PyTorch Profiler on Spyre

Stack: torch-spyre (new, Inductor-based).

torch.profiler.profile is the entry point for per-op timing on Spyre. Two modes are available:

CPU-only — no extra install; measures host-side Python and torch.compile activity.
CPU + PrivateUse1 — measures CPU and Spyre-side kernel activity; requires the kineto-spyre PyTorch wheel.

CPU-only (no extra install)

import torch
from torch.profiler import profile, ProfilerActivity

compiled = torch.compile(model, backend="spyre")

with profile(activities=[ProfilerActivity.CPU]) as prof:
    output = compiled(x_spyre)

print(prof.key_averages().table(sort_by="cpu_time_total"))

This captures CPU wall-clock for every ATen call and every Dynamo / Inductor stage.

CPU + PrivateUse1

Install a matching kineto-spyre wheel for your PyTorch version (check the releases page for the current combination).
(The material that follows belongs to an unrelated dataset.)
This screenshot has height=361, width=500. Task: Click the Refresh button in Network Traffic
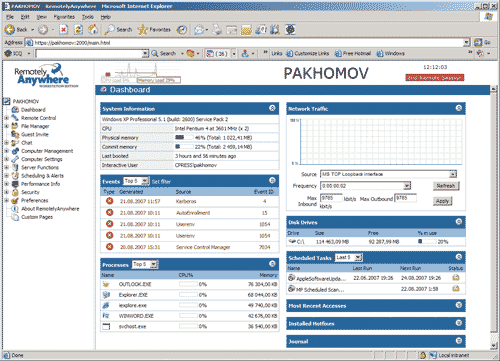[446, 186]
Example URL for PyTorch 2.10.0:

uv pip install --no-deps --force-reinstall \
  https://github.com/IBM/kineto-spyre/releases/download/torch-2.10.0.aiu.kineto.1.1.1/torch-2.10.0+aiu.kineto.1.1.1-cp312-cp312-linux_x86_64.whl

Then profile with ProfilerActivity.PrivateUse1:

import torch
from torch.profiler import profile, ProfilerActivity

with profile(
    activities=[ProfilerActivity.CPU, ProfilerActivity.PrivateUse1],
    record_shapes=True,
    profile_memory=True,
    on_trace_ready=torch.profiler.tensorboard_trace_handler("./logs/mymodel"),
) as prof:
    compiled_result = compiled(x_device).cpu()

Print aggregates

print(prof.key_averages().table(sort_by="cpu_time_total", row_limit=10).replace("CUDA", "AIU"))
print(prof.key_averages().table(sort_by="cuda_time_total", row_limit=10).replace("CUDA", "AIU"))

The .replace("CUDA", "AIU") is a cosmetic workaround — the profiler’s internal column category is still named after CUDA; native renaming is on the roadmap.

Export a trace for viewers

prof.export_chrome_trace("spyre_trace.json")

See Trace analysis for viewing.

Advanced features

Full reference lives in the upstream PyTorch profiler documentation:

record_function — annotate named spans
schedule — skip warmup, sample a bounded window
on_trace_ready — stream to TensorBoard-compatible JSON
with_stack — include file and line for Python ops

Known issues (from torch-spyre-docs)

Multi-AIU communication profiling is not supported yet.